Which of the lines below include "panel"? Each one should be copied out.

# # #

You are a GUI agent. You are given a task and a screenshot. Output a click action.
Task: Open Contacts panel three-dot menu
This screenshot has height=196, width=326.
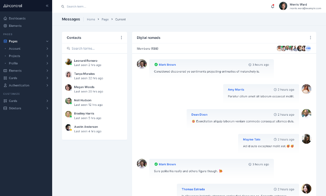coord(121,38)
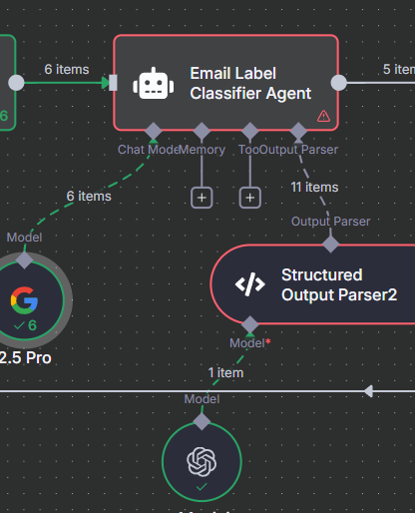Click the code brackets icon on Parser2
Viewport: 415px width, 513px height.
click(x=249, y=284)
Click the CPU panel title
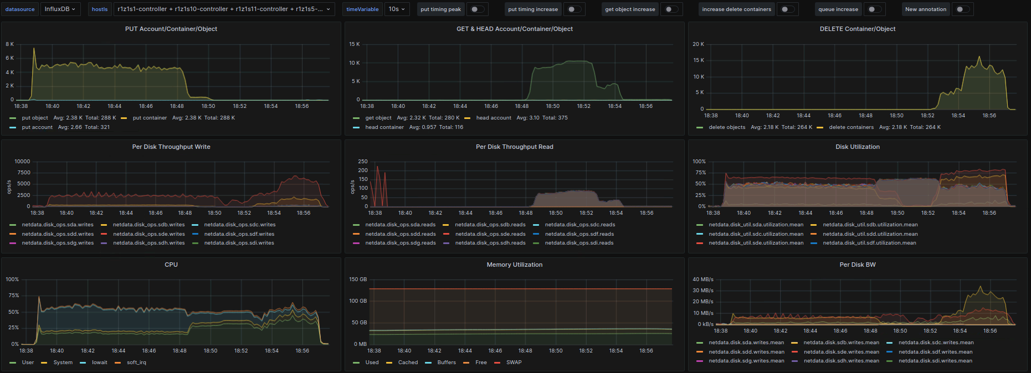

# # #

* [TASK RESULT]
Task: Open Contacts panel three-dot menu
Click the CPU panel title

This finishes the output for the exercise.